Я хочу написать Вам что-то вроде отчета за этот год. Оглядываясь назад, лучше знаешь, куда идти, и after all[18] тут был элемент совместной работы и стремление к одним и тем же целям. И никто, кроме Вас, в Союзе подробно мою работу не наблюдал и не знает.
Первое, это то, что институт и жилое строительство закончены…» — и дальше длинное и обстоятельное письмо обо всех работах в институте, о тревогах и планах, о финансово-бухгалтерской процедуре, о пяти монтерах, например, восьми механиках, двух столярах и одном стеклодуве, которыми Петр Леонидович был очень доволен и считал, что именно эти люди должны быть человеческой основой лаборатории, а что научные работники могут и должны протекать через институт, обучаясь здесь и унося этот опыт в другие институты. В конце письма Петр Леонидович пишет:
«Итак, наступает 1937 год. Будете ли Вы по-прежнему мне помогать? Без этого у нас, конечно, ничего не будет выходить. А это тоже нельзя считать нормальным, так как я хорошо знаю, что непосредственная Ваша работа исключительно важна и ответственна для всей страны. Мне же приходится Вас часто беспокоить по мелочам, вызванным неорганизованностью нашей жизни. Но если я делаю это, то только потому, что мне кажется, опыт, приобретенный в нашем институте, будет Вами обобщен и поведет к более скорой и здоровой организации нашей научной жизни…
Привет и с Новым годом!
П. Капица».
А судьба Межлаука была уже предопределена. Последнее письмо Капицы Валерию Ивановичу (от 19 ноября 1937 г.) совсем короткое и касается спора Лысенко с Вавиловым. В свойственной ему манере, сочетающей простейшую форму изложения с мудростью и полным бесстрашием, Петр Леонидович пишет о законах научного спора и о том, как нельзя его вести: «…У нас в дискуссии стали применять не только нелепые, но вредные методы. Это не только обнаруживается в споре генетиков… Аргумент, схематично, следующий: если в биологии ты не Дарвинист, в физике ты не Материалист, в истории ты не Марксист, то ты враг народа. Такой аргумент, конечно, заткнет глотки 99 % ученых. Конечно, такие методы спора не только вредны для науки, но также компрометируют такие исключительно могучие теоретические построения, как Дарвинизм, Материализм и Марксизм. Тут надо авторитетно сказать спорящим: спорьте, полагаясь на свои научные силы, а не на силы товарища Ежова…
Привет. П. Капица».
А в 34–35-м годах происходящее с Капицей казалось слухами. И что касается Юрия Борисовича Румера, то ему, окутанному тревожными слухами, связанными уже не только с Капицей, но все еще свято верившему в полную справедливость и правоту дел своей страны, ни во что дурное не верилось.

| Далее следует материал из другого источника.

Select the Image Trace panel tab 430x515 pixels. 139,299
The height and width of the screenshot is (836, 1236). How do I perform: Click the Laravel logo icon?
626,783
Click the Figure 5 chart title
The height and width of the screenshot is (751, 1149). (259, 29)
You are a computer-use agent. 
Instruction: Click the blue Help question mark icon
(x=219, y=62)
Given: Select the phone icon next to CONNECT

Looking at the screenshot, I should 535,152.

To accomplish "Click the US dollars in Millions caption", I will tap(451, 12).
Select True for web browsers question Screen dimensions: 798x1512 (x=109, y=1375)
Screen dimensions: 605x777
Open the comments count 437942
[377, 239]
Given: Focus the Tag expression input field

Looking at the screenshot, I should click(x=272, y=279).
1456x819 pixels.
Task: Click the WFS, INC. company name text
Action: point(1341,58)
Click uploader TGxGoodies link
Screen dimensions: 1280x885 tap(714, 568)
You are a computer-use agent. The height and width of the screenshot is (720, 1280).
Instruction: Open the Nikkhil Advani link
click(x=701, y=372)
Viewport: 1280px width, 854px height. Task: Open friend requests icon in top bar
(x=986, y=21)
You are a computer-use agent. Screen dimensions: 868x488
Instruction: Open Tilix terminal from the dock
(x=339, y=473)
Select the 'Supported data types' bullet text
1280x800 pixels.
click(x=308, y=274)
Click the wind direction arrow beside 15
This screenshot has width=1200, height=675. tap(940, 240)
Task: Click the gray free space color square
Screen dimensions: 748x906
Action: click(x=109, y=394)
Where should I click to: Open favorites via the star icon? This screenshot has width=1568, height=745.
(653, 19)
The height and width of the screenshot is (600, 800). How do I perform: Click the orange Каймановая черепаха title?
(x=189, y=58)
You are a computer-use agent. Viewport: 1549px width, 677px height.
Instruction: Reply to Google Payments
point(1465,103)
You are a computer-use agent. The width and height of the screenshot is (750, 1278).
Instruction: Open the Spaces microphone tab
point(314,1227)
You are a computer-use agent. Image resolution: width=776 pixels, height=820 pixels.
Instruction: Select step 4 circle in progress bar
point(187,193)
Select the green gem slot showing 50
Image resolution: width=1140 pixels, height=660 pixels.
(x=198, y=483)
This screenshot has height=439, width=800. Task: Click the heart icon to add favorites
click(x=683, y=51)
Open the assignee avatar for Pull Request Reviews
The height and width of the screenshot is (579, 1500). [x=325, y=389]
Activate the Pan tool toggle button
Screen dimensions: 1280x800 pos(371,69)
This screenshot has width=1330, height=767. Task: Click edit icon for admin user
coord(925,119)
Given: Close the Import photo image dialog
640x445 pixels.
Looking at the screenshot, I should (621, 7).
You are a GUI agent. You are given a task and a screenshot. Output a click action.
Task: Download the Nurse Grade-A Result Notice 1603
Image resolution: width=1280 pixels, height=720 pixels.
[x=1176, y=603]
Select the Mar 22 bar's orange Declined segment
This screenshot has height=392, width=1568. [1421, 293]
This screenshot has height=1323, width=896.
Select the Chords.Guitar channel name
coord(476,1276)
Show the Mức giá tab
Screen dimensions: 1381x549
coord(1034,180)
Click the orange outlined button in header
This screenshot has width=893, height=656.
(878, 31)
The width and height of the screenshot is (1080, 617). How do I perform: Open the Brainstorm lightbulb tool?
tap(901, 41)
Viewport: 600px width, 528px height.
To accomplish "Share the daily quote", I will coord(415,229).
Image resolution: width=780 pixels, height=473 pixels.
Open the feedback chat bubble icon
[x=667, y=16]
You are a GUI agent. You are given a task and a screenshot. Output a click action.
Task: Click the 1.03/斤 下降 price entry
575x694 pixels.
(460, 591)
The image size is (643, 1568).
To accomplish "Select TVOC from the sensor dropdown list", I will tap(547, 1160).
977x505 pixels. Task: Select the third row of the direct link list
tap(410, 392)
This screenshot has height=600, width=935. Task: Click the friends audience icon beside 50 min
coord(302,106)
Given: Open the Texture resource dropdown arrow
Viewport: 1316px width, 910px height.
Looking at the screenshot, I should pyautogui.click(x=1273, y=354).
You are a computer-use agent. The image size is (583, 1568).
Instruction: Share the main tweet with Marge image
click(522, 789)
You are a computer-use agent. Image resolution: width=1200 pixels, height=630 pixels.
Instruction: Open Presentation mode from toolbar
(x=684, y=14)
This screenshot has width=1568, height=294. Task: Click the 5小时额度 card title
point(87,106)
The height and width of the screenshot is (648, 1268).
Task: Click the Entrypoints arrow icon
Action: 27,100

«В 34-м или 35-м году, — рассказывал Юрий Борисович, — Горький организовал редакцию воспоминаний простого советского человека. Эта редакция состояла из видных писателей, художников и, кроме того, из „разговорниц“ — приятных женщин, которые направлялись к людям, чьи воспоминания редакция считала нужным записать, вели беседу и записывали ее. Я почему-то тоже был включен в это дело. Главным редактором моих воспоминаний был назначен Федин. И „разговорница“ у меня была очень симпатичная. Хорошо помню нашу первую беседу.
— Юрий Борисович, начнем с самого главного — как вы стали профессором?